-- Opening Marker --

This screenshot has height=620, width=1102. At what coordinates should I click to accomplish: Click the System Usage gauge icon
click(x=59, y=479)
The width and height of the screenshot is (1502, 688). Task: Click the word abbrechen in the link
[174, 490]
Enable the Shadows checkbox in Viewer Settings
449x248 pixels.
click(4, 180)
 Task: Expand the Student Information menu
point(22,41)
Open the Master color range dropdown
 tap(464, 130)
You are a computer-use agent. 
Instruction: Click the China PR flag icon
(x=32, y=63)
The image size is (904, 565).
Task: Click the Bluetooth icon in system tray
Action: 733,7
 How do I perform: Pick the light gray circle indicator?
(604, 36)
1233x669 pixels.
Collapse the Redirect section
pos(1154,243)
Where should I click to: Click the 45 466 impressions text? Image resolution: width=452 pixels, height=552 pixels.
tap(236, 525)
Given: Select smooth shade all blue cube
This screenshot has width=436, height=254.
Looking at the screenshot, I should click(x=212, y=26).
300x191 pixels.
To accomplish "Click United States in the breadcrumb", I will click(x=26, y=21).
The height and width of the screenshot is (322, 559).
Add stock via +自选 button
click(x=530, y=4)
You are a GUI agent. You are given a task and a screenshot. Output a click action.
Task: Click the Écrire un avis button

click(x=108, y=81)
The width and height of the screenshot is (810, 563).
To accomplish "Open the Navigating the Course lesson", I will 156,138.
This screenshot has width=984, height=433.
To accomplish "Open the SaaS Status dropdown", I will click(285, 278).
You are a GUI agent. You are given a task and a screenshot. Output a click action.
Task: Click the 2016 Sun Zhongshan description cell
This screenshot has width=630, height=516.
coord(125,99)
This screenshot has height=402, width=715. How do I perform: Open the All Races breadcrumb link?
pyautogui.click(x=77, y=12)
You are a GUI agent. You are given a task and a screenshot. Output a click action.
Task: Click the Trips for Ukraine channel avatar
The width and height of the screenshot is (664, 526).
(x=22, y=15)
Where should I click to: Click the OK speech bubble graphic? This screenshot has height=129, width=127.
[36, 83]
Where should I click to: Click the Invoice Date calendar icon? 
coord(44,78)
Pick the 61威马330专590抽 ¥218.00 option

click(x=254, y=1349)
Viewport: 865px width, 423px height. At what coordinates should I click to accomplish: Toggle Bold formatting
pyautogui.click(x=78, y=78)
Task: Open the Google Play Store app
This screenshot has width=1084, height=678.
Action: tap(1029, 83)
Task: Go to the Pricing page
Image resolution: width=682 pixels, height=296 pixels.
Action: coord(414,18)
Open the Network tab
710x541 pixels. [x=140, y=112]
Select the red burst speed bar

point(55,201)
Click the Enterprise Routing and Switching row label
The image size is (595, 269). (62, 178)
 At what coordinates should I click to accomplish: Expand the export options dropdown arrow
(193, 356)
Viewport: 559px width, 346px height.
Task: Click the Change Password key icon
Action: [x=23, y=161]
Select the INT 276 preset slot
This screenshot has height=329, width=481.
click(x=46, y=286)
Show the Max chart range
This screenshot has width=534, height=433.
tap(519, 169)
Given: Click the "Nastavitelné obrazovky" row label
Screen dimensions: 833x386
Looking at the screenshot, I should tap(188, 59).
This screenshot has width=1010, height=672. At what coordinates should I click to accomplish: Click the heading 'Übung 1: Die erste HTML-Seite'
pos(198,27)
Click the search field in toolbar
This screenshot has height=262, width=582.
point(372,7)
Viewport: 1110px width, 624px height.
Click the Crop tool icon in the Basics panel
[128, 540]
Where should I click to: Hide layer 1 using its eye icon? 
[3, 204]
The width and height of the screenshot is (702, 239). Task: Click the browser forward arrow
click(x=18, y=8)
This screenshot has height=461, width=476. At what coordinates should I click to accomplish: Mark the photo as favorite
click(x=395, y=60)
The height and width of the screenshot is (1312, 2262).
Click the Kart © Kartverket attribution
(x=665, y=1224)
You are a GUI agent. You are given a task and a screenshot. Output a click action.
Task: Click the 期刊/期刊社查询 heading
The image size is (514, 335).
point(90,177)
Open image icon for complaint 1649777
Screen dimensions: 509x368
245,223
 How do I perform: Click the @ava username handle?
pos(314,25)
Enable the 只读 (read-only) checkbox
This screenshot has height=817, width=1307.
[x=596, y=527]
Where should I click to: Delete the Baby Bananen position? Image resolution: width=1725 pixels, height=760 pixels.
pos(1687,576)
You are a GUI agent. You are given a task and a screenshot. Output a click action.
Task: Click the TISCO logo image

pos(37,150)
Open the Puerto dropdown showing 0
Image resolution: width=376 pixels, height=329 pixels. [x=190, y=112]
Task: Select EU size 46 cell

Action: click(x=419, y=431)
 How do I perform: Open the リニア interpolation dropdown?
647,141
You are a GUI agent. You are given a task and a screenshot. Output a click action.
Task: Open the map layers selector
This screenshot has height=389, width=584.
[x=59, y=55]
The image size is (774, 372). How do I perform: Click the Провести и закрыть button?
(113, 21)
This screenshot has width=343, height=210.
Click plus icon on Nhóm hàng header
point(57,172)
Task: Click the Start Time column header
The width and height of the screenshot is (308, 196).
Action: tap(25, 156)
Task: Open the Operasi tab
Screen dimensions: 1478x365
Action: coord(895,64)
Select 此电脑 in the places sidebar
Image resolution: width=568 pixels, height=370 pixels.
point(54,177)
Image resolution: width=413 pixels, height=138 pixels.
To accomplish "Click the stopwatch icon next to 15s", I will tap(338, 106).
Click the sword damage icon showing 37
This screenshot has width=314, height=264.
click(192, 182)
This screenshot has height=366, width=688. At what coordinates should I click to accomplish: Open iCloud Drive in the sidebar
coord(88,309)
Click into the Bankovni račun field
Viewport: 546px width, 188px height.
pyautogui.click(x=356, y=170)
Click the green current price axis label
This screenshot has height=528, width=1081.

-- Closing Marker --

WHAT NEEDS TO BE DONE
Exact copies of all entries are what's needed here.

WRITTEN SOLUTION
This screenshot has height=620, width=1102. At what coordinates should I click to accomplish: Click the System Usage gauge icon
click(x=59, y=479)
The width and height of the screenshot is (1502, 688). Task: Click the word abbrechen in the link
[174, 490]
Enable the Shadows checkbox in Viewer Settings
449x248 pixels.
click(4, 180)
 Task: Expand the Student Information menu
point(22,41)
Open the Master color range dropdown
 tap(464, 130)
You are a computer-use agent. 
Instruction: Click the China PR flag icon
(x=32, y=63)
The image size is (904, 565).
Task: Click the Bluetooth icon in system tray
Action: 733,7
 How do I perform: Pick the light gray circle indicator?
(604, 36)
1233x669 pixels.
Collapse the Redirect section
pos(1154,243)
Where should I click to: Click the 45 466 impressions text? Image resolution: width=452 pixels, height=552 pixels.
tap(236, 525)
Given: Select smooth shade all blue cube
This screenshot has width=436, height=254.
Looking at the screenshot, I should click(x=212, y=26).
300x191 pixels.
To accomplish "Click United States in the breadcrumb", I will click(x=26, y=21).
The height and width of the screenshot is (322, 559).
Add stock via +自选 button
click(x=530, y=4)
You are a GUI agent. You are given a task and a screenshot. Output a click action.
Task: Click the Écrire un avis button

click(x=108, y=81)
The width and height of the screenshot is (810, 563).
To accomplish "Open the Navigating the Course lesson", I will 156,138.
This screenshot has width=984, height=433.
To accomplish "Open the SaaS Status dropdown", I will click(285, 278).
You are a GUI agent. You are given a task and a screenshot. Output a click action.
Task: Click the 2016 Sun Zhongshan description cell
This screenshot has width=630, height=516.
coord(125,99)
This screenshot has height=402, width=715. How do I perform: Open the All Races breadcrumb link?
pyautogui.click(x=77, y=12)
You are a GUI agent. You are given a task and a screenshot. Output a click action.
Task: Click the Trips for Ukraine channel avatar
The width and height of the screenshot is (664, 526).
(x=22, y=15)
Where should I click to: Click the OK speech bubble graphic? This screenshot has height=129, width=127.
[36, 83]
Where should I click to: Click the Invoice Date calendar icon? 
coord(44,78)
Pick the 61威马330专590抽 ¥218.00 option

click(x=254, y=1349)
Viewport: 865px width, 423px height. At what coordinates should I click to accomplish: Toggle Bold formatting
pyautogui.click(x=78, y=78)
Task: Open the Google Play Store app
This screenshot has width=1084, height=678.
Action: tap(1029, 83)
Task: Go to the Pricing page
Image resolution: width=682 pixels, height=296 pixels.
Action: coord(414,18)
Open the Network tab
710x541 pixels. [x=140, y=112]
Select the red burst speed bar

point(55,201)
Click the Enterprise Routing and Switching row label
The image size is (595, 269). (62, 178)
 At what coordinates should I click to accomplish: Expand the export options dropdown arrow
(193, 356)
Viewport: 559px width, 346px height.
Task: Click the Change Password key icon
Action: [x=23, y=161]
Select the INT 276 preset slot
This screenshot has height=329, width=481.
click(x=46, y=286)
Show the Max chart range
This screenshot has width=534, height=433.
tap(519, 169)
Given: Click the "Nastavitelné obrazovky" row label
Screen dimensions: 833x386
Looking at the screenshot, I should tap(188, 59).
This screenshot has width=1010, height=672. At what coordinates should I click to accomplish: Click the heading 'Übung 1: Die erste HTML-Seite'
pos(198,27)
Click the search field in toolbar
This screenshot has height=262, width=582.
point(372,7)
Viewport: 1110px width, 624px height.
Click the Crop tool icon in the Basics panel
[128, 540]
Where should I click to: Hide layer 1 using its eye icon? 
[3, 204]
The width and height of the screenshot is (702, 239). Task: Click the browser forward arrow
click(x=18, y=8)
This screenshot has height=461, width=476. At what coordinates should I click to accomplish: Mark the photo as favorite
click(x=395, y=60)
The height and width of the screenshot is (1312, 2262).
Click the Kart © Kartverket attribution
(x=665, y=1224)
You are a GUI agent. You are given a task and a screenshot. Output a click action.
Task: Click the 期刊/期刊社查询 heading
The image size is (514, 335).
point(90,177)
Open image icon for complaint 1649777
Screen dimensions: 509x368
245,223
 How do I perform: Click the @ava username handle?
pos(314,25)
Enable the 只读 (read-only) checkbox
This screenshot has height=817, width=1307.
[x=596, y=527]
Where should I click to: Delete the Baby Bananen position? Image resolution: width=1725 pixels, height=760 pixels.
pos(1687,576)
You are a GUI agent. You are given a task and a screenshot. Output a click action.
Task: Click the TISCO logo image

pos(37,150)
Open the Puerto dropdown showing 0
Image resolution: width=376 pixels, height=329 pixels. [x=190, y=112]
Task: Select EU size 46 cell

Action: click(x=419, y=431)
 How do I perform: Open the リニア interpolation dropdown?
647,141
You are a GUI agent. You are given a task and a screenshot. Output a click action.
Task: Open the map layers selector
This screenshot has height=389, width=584.
[x=59, y=55]
The image size is (774, 372). How do I perform: Click the Провести и закрыть button?
(113, 21)
This screenshot has width=343, height=210.
Click plus icon on Nhóm hàng header
point(57,172)
Task: Click the Start Time column header
The width and height of the screenshot is (308, 196).
Action: tap(25, 156)
Task: Open the Operasi tab
Screen dimensions: 1478x365
Action: coord(895,64)
Select 此电脑 in the places sidebar
Image resolution: width=568 pixels, height=370 pixels.
point(54,177)
Image resolution: width=413 pixels, height=138 pixels.
To accomplish "Click the stopwatch icon next to 15s", I will tap(338, 106).
Click the sword damage icon showing 37
This screenshot has width=314, height=264.
click(192, 182)
This screenshot has height=366, width=688. At what coordinates should I click to accomplish: Open iCloud Drive in the sidebar
coord(88,309)
Click into the Bankovni račun field
Viewport: 546px width, 188px height.
pyautogui.click(x=356, y=170)
Click the green current price axis label
This screenshot has height=528, width=1081.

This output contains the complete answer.